Figure 4:  Contingency matrix showing true vs. predicted labels for the field trial dataset. This visualization highlights classification performance in real-world conditions, including areas of confusion between organic and recyclable classes.

Before deploying the solution, the best model was tested on several field images to demonstrate the benefits of using a classifier to improve the fraction of the recycling objects correctly. To evaluate the model’s performance in realistic conditions, we conducted a field trial using 60 images of household and community waste collected under natural lighting conditions, with a range of backgrounds including kitchen countertops, bins, and outdoor grass or pavement. The test set included a mix of recyclables (e.g., plastic bottles, cardboard, cardboard, aluminum cans) and organic waste (e.g., fruit peels, food scraps, paper towels). Pictures for each of the items are taken in a consistent setting and they are uploaded to the web app to make a prediction. True class and predicted class for some of the selected samples are compared in the confusion matrix (Fig. 4).  Model also provides the probability value for a given item to be recyclable, which is key for the user confidence. These results demonstrate technical feasibility in controlled field tests and offer a foundation for further exploration in real-world recycling applications. The current trial does not constitute a formal cross-domain generalization test and broader deployment will require additional testing across different regions, device types, and image conditions.  

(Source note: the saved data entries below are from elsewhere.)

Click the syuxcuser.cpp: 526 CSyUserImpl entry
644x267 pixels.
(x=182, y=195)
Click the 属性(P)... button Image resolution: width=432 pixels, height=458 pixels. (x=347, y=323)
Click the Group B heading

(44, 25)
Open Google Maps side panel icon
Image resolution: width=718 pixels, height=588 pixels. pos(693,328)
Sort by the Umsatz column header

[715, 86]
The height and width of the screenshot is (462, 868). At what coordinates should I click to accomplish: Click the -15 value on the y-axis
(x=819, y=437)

Misclassifications and Diagnostics

To better understand the limitations of the classification system, we analyzed misclassified images from the validation and field trial datasets. A notable number of false positives occurred with certain organic items, such as soiled paper or food-stained cardboard, which visually resembled recyclable materials. Conversely, dark-colored recyclable plastics and semi-transparent containers were occasionally misclassified as organic, especially under low-light conditions or in the presence of background clutter. These failure cases highlight two key challenges: (1) background interference and object occlusion during segmentation, and (2) insufficient visual distinction between certain organic and recyclable classes. Further model refinement could include class-specific data augmentation (e.g., lighting variations, rotations). Future versions of RecycleBot may also benefit from ensemble methods or a human-in-the-loop correction mechanism for ambiguous cases.

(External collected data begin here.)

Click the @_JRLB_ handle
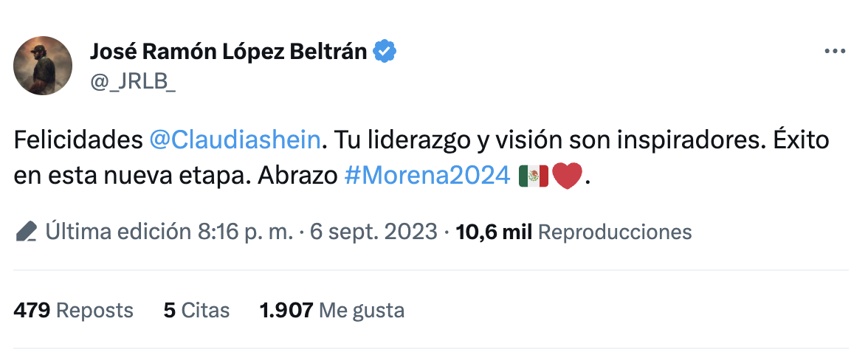Screen dimensions: 868x355 (133, 81)
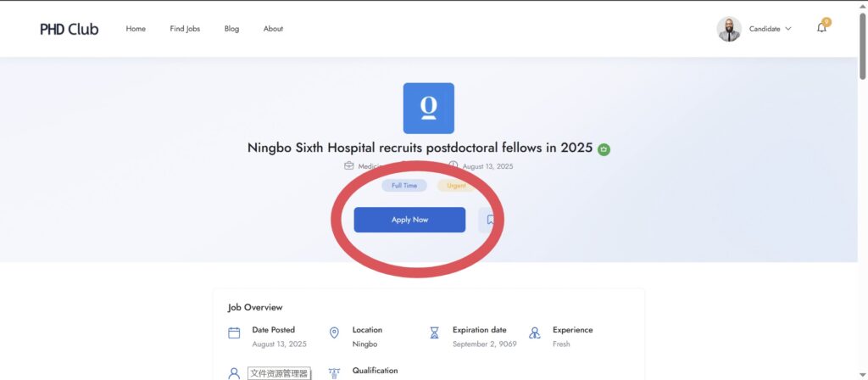Click the location pin icon
Screen dimensions: 868x380
[334, 333]
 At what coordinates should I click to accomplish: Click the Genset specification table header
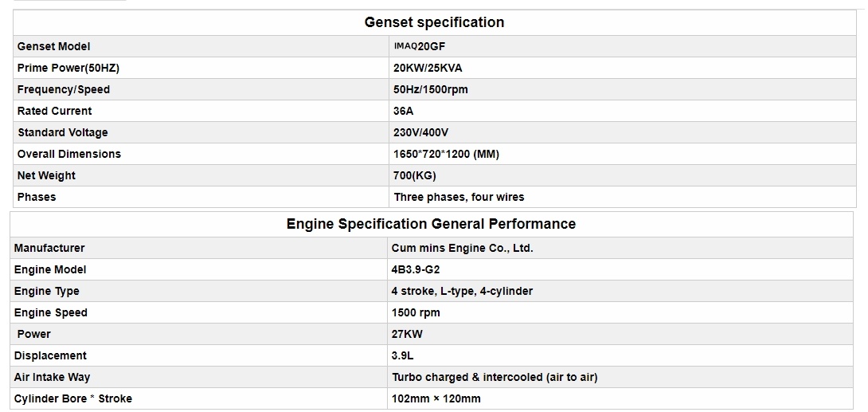(434, 22)
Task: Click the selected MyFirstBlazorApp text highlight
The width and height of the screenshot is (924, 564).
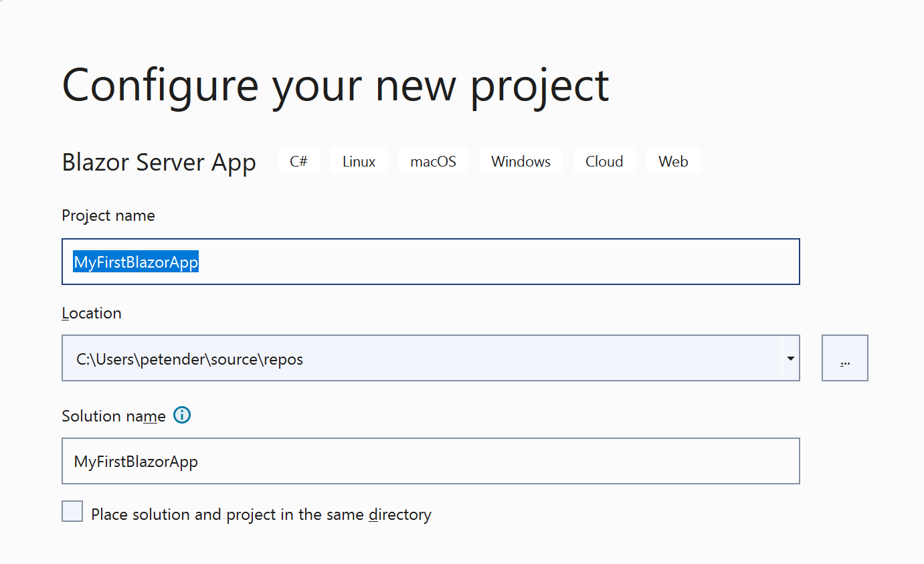Action: pyautogui.click(x=136, y=262)
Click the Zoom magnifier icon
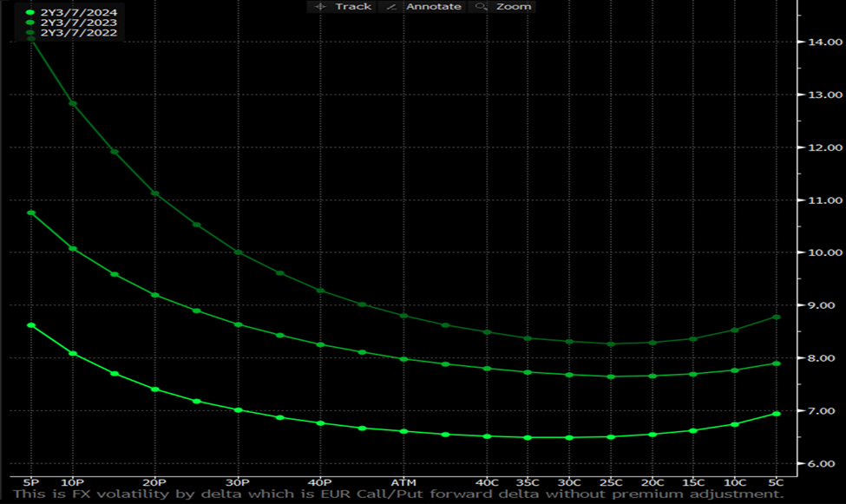Viewport: 846px width, 504px height. click(482, 6)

Figure 5:  Screenshot of the RecycleBot web application interface. The interface allows users to upload waste images and view predicted classifications

Web Application

Best-in-Class models for waste classification were implemented in a novel, easy-to-use web application, RecycleBot (https://recyclebot.streamlit.app). Streamlit library, which allows for easy linking of different python models was used to create a web interface with different end-user options. Figure 5 shows the application interface which is used to predict the class of a trash item in two simple steps:

  • Upload a picture of a trash item from the computer or smart phone.
  • Model is used to predict class: Recycle or organic and associated probability to be in the predicted class.

Users can choose to check the box on the left to get the model performance metrics and confusion matrix associated with the prediction.

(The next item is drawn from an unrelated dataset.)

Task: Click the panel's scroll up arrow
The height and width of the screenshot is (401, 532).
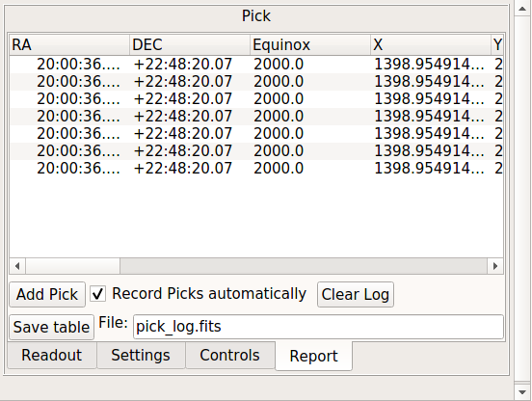Action: 522,9
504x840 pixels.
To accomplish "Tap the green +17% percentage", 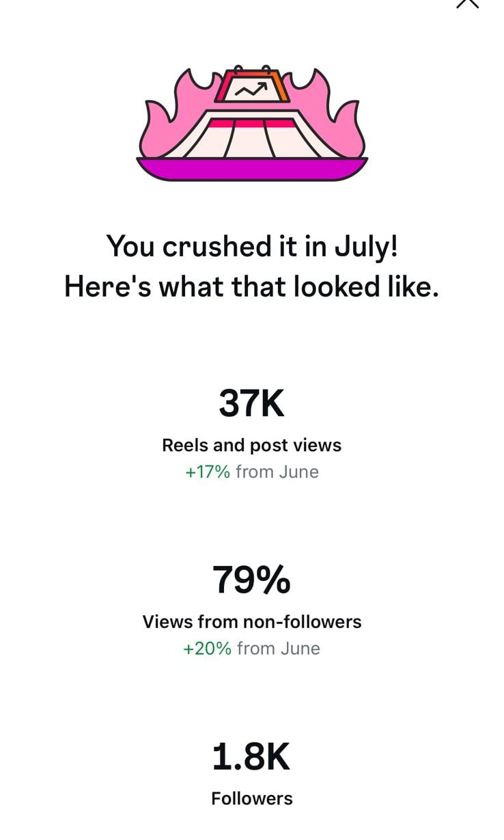I will tap(208, 472).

To evaluate the feasibility of real-world deployment, runtime performance metrics were collected from the RecycleBot web application running on a mid-range consumer laptop (Intel Core i5 processor, 8 GB RAM). The average prediction latency (including preprocessing, segmentation, and classification) was approximately 0.8 seconds per image. Peak memory usage during active session was around 420 MB, and CPU utilization remained under 40% post-initialization. These results confirm that RecycleBot is lightweight enough for household deployment on standard devices.

Data Privacy and Safety Considerations

The RecycleBot web application does not store or share any user-uploaded images. All classification is performed in-session and images are processed temporarily for prediction. No personally identifiable information (PII) is collected or retained. While the current version does not handle sensitive categories (e.g., medical waste), future iterations, especially those intended for regulated environments will require formal risk assessments, data encryption, and compliance with data protection standards.

Discussion

Automating waste classification at the point of disposal addresses key barriers to effective recycling, particularly the contamination of recyclable materials due to human error. Image segmentation and classification approach using a combination of Visual Transformer (ViT) and Convolutional Neural Network (CNN) models is effective in classifying trash items into organic and recycling classes under real-world, cluttered conditions. The segmentation model achieved approximately 70% pixel accuracy in isolating waste items from complex backgrounds.

Data supported the original hypothesis that the transfer-learning based Convolutional Neural Network (CNN) classification models can be built on the training data which will effectively classify trash items. VGG16 enhanced with five deep layers performs at greater than 90% accuracy in predicting the recycled objects for training data. The classification model was applied on a validation data of 2511 images achieving accuracy of 83% (17% false positive & negatives). Learning rate is an important parameter in model training and an optimum value of 0.01 was used to arrive at the best predictive model (F1 score of 83%). Drop Out of 0.2 is optimal. Furthermore, this novel approach provides the recycle content of the real-world cluttered waste stream to help the users of the app to make an optimal decision in recycling as well as efficient waste management collection at the community level. The current model provides deterministic probability outputs without uncertainty estimation. To enhance reliability in real-world scenarios, there is an opportunity to integrate uncertainty quantification methods such as Monte Carlo Dropout in the future to provide confidence intervals alongside predictions.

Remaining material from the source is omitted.